■ **Extrait à lire**
● ● ● ● ● ● ●

Pourquoi et comment organiser des vacances pour les enfants ?

Antoine et Théodore sont élus au conseil d’administration d’Evasoleil et animateurs depuis plusieurs années. C’est avec ce double regard qu’ils discutent ensemble des questions : « pourquoi » et « comment » organiser des séjours pour enfants ?

Pourquoi organiser des vacances pour les enfants ?

Antoine : La première question c’est la question du sens : « pourquoi » participer à organiser des vacances pour les enfants ? Quel intérêt pour les enfants mais aussi quel intérêt pour une société de permettre aux enfants de partir en vacances ? Et ces questions en impliquent une autre : c’est quoi « partir en vacances » ?
Théodore :
Pour moi, les vacances, c’est un cadre différent du quotidien où tu te découvres en découvrant les autres. Que ce soit en vacances en famille ou dans des séjours de vacances, c’est l’occasion de faire la rencontre de personnes avec des vécus, des histoires, des centres d’intérêts, des savoirs faire, des rapports au monde complètement différents de ce que tu connais déjà.

Antoine : Je suis d’accord. Partir en vacances c’est sortir de l’ordinaire, c’est une rupture avec le quotidien, c’est l’extra-ordinaire au sens propre du terme.

Théodore : Oui c’est une manière d’élargir son horizon, de prendre des risques aussi, de sortir du confort de nos habitudes pour se découvrir dans de nouvelles situations.
Pour les enfants, les vacances c’est l’occasion d’expérimenter d’autres choses, d’apprendre autrement que par l’école. L’enfant n’est plus un être supposé ignorant qui recevrait de la connaissance depuis un adulte supposé sachant tel un vase qu’on remplit. L’enfant est réellement l’acteur se son apprentissage, il en donne la direction, les moyens, les limites. Par la confrontation avec son environnement, il s’adapte et développe des savoirs faire qui ne sont pas toujours valorisés dans son quotidien

Quels repères dans cette rupture ?

Antoine : Pourtant le quotidien aussi c’est important, évoluer dans un univers connu, avec des repères solides, c’est sécurisant pour l’enfant. La force des vacances c’est justement de ne pas déstabiliser ce quotidien. Bien que ce soient des lieux, un rythme et des personnes différentes, ça ne remet pas en question les repères de l’enfant. C’est comme l’exception qui confirme la règle.

● ● ● ● ● ● ●

■ **Données sources**
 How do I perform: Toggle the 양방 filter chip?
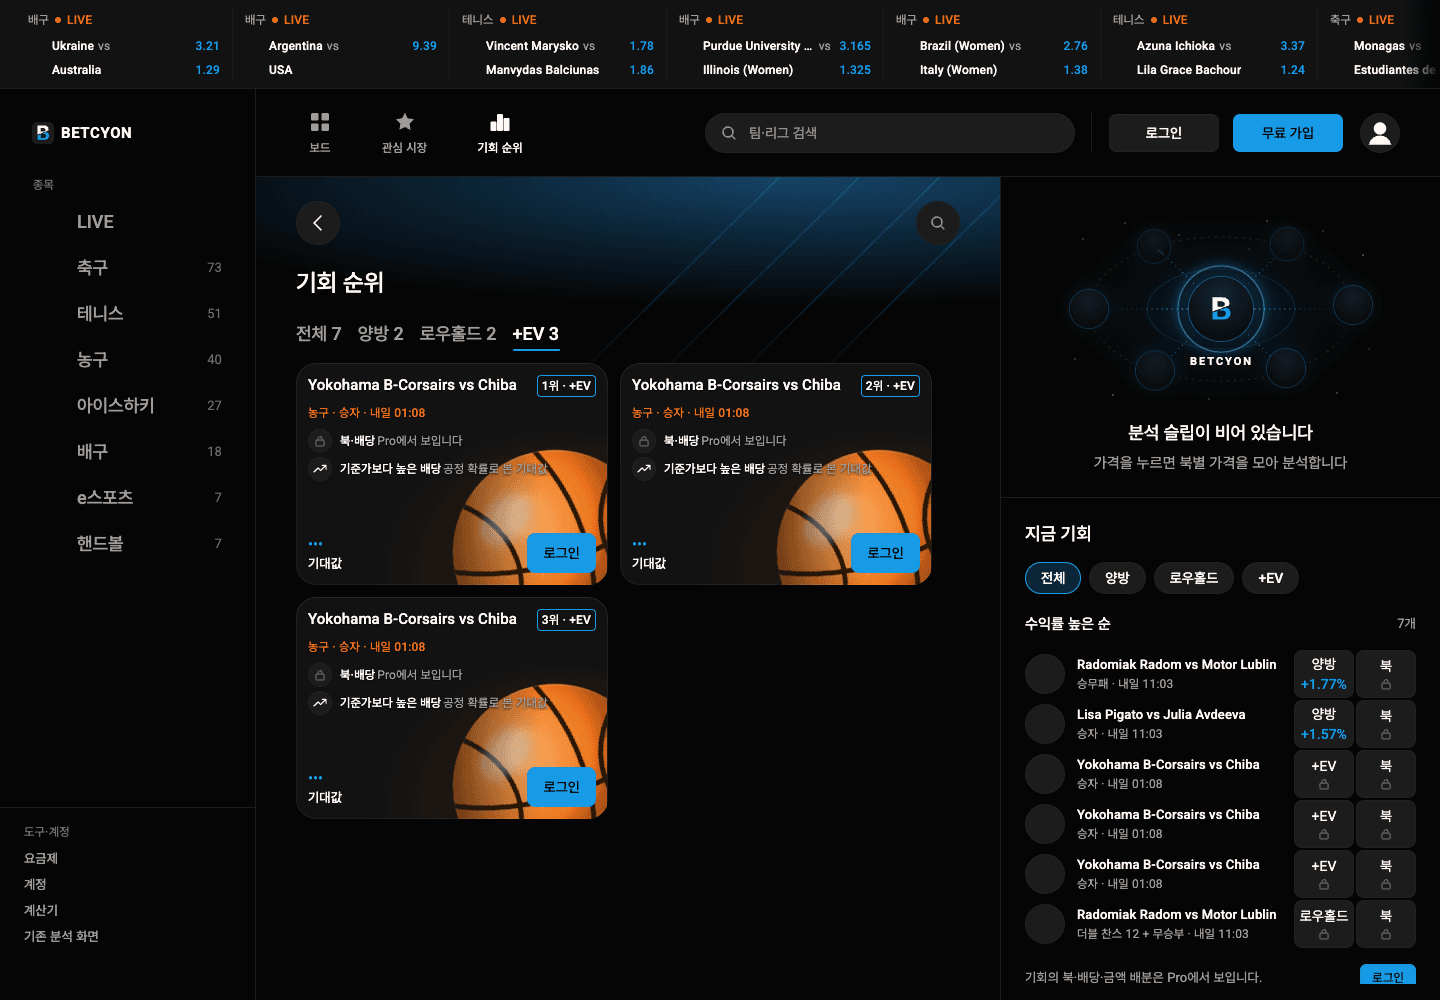click(1117, 578)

● ● ● ● ● ● ●

Reprenez le passage de l'extrait sur les vacances des enfants qui s'ouvre sur les mots contenant « Antoine : La » et se ferme sur « propre du terme. », en substituant « cassure » à « rupture ».

■ **Réponse**
Antoine : La première question c’est la question du sens : « pourquoi » participer à organiser des vacances pour les enfants ? Quel intérêt pour les enfants mais aussi quel intérêt pour une société de permettre aux enfants de partir en vacances ? Et ces questions en impliquent une autre : c’est quoi « partir en vacances » ?
Théodore :
Pour moi, les vacances, c’est un cadre différent du quotidien où tu te découvres en découvrant les autres. Que ce soit en vacances en famille ou dans des séjours de vacances, c’est l’occasion de faire la rencontre de personnes avec des vécus, des histoires, des centres d’intérêts, des savoirs faire, des rapports au monde complètement différents de ce que tu connais déjà.

Antoine : Je suis d’accord. Partir en vacances c’est sortir de l’ordinaire, c’est une cassure avec le quotidien, c’est l’extra-ordinaire au sens propre du terme.